The second (and highly anticipated) stop in Fort Worth was the Kimble Art Museum. Constructed between 1969 and 1972 by Louis I. Kahn, the original idea came from Kay Kimbell and his wife Velma Fuller Kimbell. The building is renowned for its design and also houses some of the more famous paintings found in Texas. The two showings that we took in featured Francois Boucher and Joseph Mallord William Turner.
The Genius of the French Rococco
Anyone who has studied Art History knows Boucher. Most of his work from the 18th Century revolves around naked women surrounded by little cherubs and some sort of mythological scene.
The official museum write-up: “Boucher was among the most illustrious French artists of the 18th century and became premier peintre to Louis XV in 1765. The Drawings of Francois Boucher (1703-1770) celebrates the 300th anniversary of the artist’s birth and is the first comprehensive exhibition of his graphic work. His drawings have a spontaneity and an inexhaustible variety that has greatly appealed to connoisseurs and collectors. The exhibition includes approximately 80 sheets, many never before seen in the United States, selected from museums and private collections worldwide.”
I am told that Boucher used a number of students to do the background work on his paintings, and he later added the figures and cherubs. He often used his own wife and children as models for these figures.
Turner and Venice
Turner and his blurry hazy view of Europe are also well known in Art History circles and I have to say that being presented with the opportunity to see Turner’s paintings of Venice is a treat. The Turner and Venice exhibition can only be seen in two places in the world: the Tate in London and the Kimbell Art Museum. And, it’s showing at the Kimbell, marks the first large scale Turner exhibition in the U.S. since 1966.

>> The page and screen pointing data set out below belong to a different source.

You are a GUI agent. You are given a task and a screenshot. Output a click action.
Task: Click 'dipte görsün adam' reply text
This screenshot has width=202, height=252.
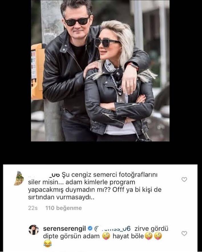point(72,237)
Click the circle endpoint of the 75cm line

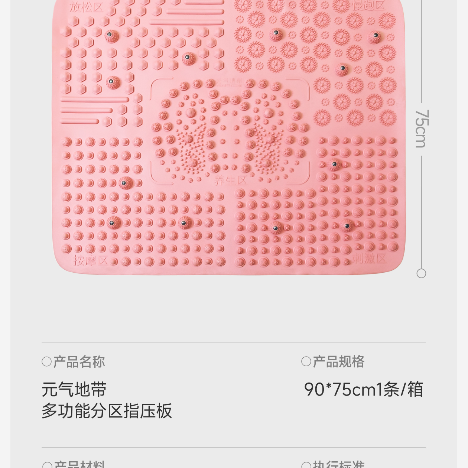[421, 273]
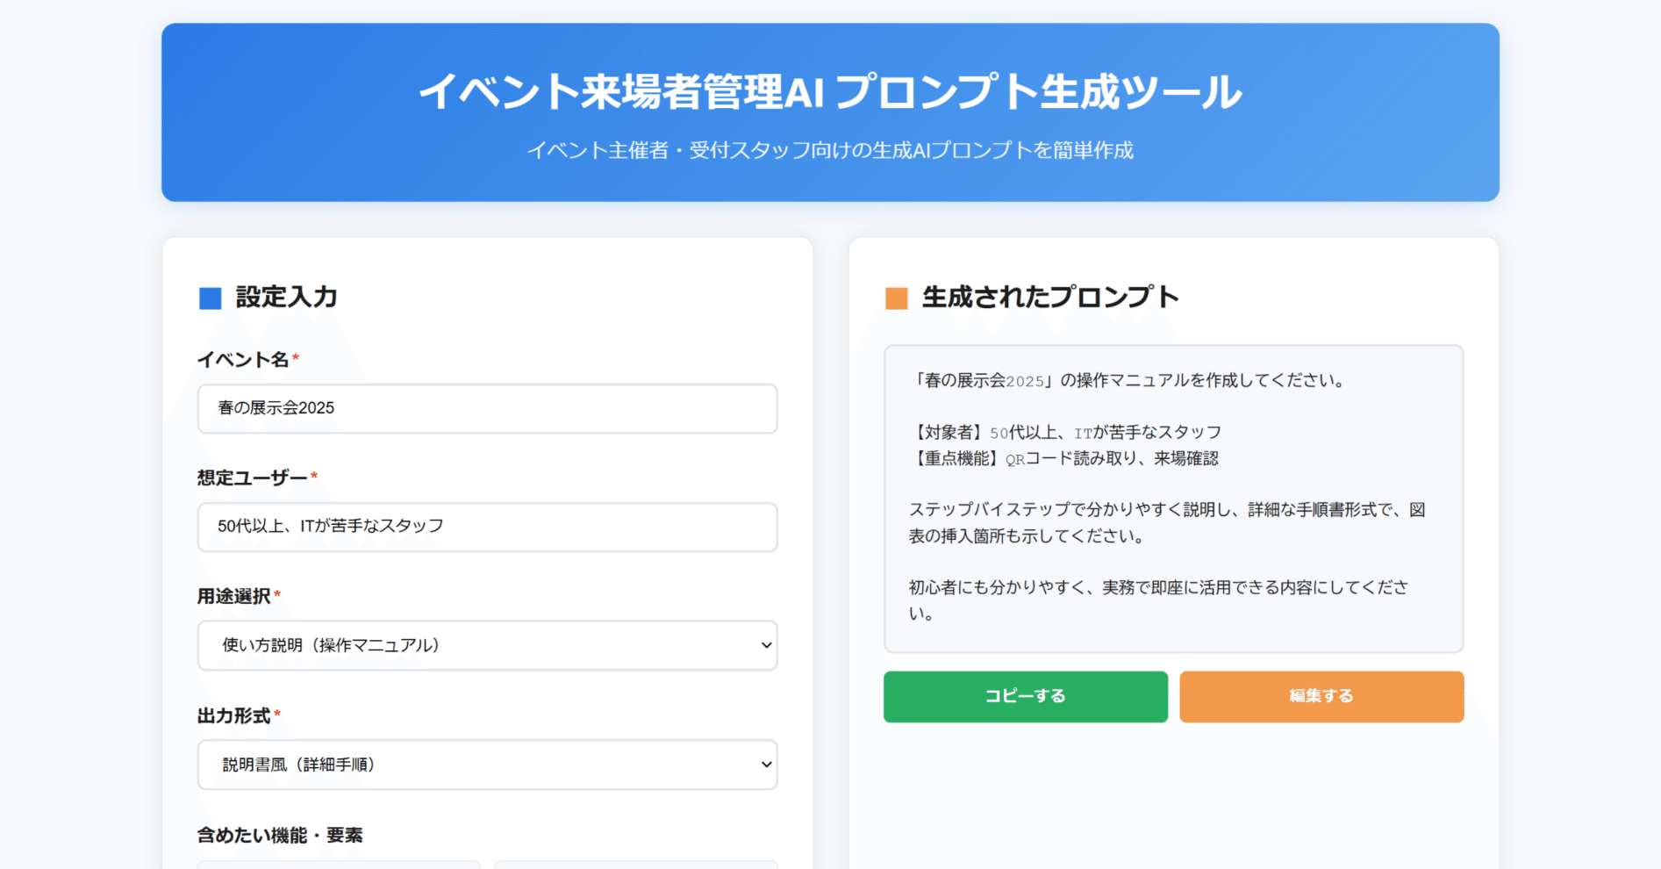Open the 出力形式 dropdown
The image size is (1661, 869).
[487, 765]
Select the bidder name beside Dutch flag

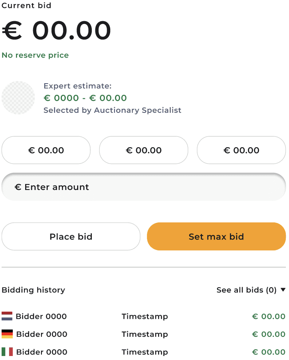41,316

The official museum write-up: “The sublime, floating city of Venice, described by Michelangelo as a work of art in itself, has inspired an endless stream of artists. Each has attempted to capture its beauty in his or her own way, from Canaletto in the 18th century to Claude Monet and others in the modern era. Still, few have found such a true echo of their own sensibility in the Venetian scene as the British painter J. M. W. Turner (1775-1851). Turner and Venice spans the twenty years between his first visit in 1819 and his last in 1840. His many paintings, watercolors, and drawings of the city form one of the richest themes in his mature work, a testament to one of the most compelling encounters of artist and place in the history of art.”
There are many other paintings to see in the Kimbell. Holdings range in period from antiquity to the 20th century, including masterpieces by Duccio, Fra Angelico, Mantegna, Caravaggio, El Greco, La Tour, Rubens, Velezquez, Rembrandt, Houdon, Goya, David, Monet, Cezanne, Picasso, Matisse, and Mondrian.